The strengths of the present study are that it is a large single-centre series, and that the data were collected from a database that is recorded prospectively and maintained by dedicated data registry staff. The present study focuses on the contemporary management of renal injuries.
We accept that there are controversies on how to treat grade 4 and 5 injuries.
A significant limitation of the present study is a lack of data about long-term renal function in the patients managed conservatively. A formal assessment of creatinine clearance as part of the long-term follow-up would help to identify whether there is improved preservation of renal function in this group, and whether it is counterbalanced by an increase in incidence of post-traumatic hypertension and associated nephropathy.

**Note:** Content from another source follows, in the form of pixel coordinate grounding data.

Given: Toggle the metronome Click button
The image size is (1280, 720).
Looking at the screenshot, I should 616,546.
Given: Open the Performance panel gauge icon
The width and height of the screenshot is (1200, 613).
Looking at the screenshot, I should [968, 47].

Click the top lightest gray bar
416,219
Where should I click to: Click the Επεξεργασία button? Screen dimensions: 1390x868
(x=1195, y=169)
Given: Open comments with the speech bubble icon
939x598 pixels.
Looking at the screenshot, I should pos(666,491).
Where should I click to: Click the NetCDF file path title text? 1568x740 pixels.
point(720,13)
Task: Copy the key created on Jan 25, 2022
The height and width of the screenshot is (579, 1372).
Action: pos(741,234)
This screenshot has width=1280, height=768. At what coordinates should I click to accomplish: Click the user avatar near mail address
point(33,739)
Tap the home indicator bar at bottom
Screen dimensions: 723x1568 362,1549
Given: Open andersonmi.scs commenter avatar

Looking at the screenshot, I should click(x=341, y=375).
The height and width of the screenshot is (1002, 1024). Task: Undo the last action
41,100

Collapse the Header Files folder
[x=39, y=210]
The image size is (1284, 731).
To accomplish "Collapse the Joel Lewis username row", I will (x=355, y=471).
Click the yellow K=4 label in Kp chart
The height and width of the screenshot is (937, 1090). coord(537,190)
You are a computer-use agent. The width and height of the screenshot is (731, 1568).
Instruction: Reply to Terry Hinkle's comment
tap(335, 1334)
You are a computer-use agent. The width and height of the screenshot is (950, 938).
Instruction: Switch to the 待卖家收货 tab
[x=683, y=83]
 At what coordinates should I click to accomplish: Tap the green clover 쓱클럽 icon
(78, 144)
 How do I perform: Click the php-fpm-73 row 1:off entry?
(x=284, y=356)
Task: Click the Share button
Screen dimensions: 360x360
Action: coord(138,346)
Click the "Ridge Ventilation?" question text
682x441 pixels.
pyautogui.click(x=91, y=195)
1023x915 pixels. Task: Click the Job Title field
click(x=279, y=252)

There is potential selection bias in the present study. There are two adult and one paediatric Level 1 Major Trauma Services (MTS) in Victoria, and triage guidelines for rural, metropolitan and air ambulance services direct all patients with major or potentially major trauma to an MTS if one is accessible within 30 min . Non-MTS hospitals are also directed to transfer patients to an MTS if they fulfil major trauma criteria. Major trauma is defined by any of the following criteria; death due to injury, an ISS of >15, injury requiring urgent surgery, or an ICU stay of >24 h requiring mechanical ventilation. The Alfred is one of the two adult MTS in Victoria, and it receives most of the road trauma cases. As such the present results are likely to over represent the proportion of; high-grade renal injuries, multisystem injuries and road trauma.
Patients with haematuria and normal urological studies were excluded from the present study, although they meet AAST grade 1 criteria, thus further underestimating the true incidence of low-grade injuries.
Follow-up data on the effect that renal injury grade and management have on long-term complications, e.g. renal function, hypertension and chronic pain, were beyond the scope of the present study.
In conclusion, road trauma is the greatest cause of renal injury. Renal injury may be a life-threatening event but if managed correctly can be managed safely without the need for nephrectomy in most cases. Blunt trauma accounts for most renal injuries, of which a greater proportion are a less severe injury grade.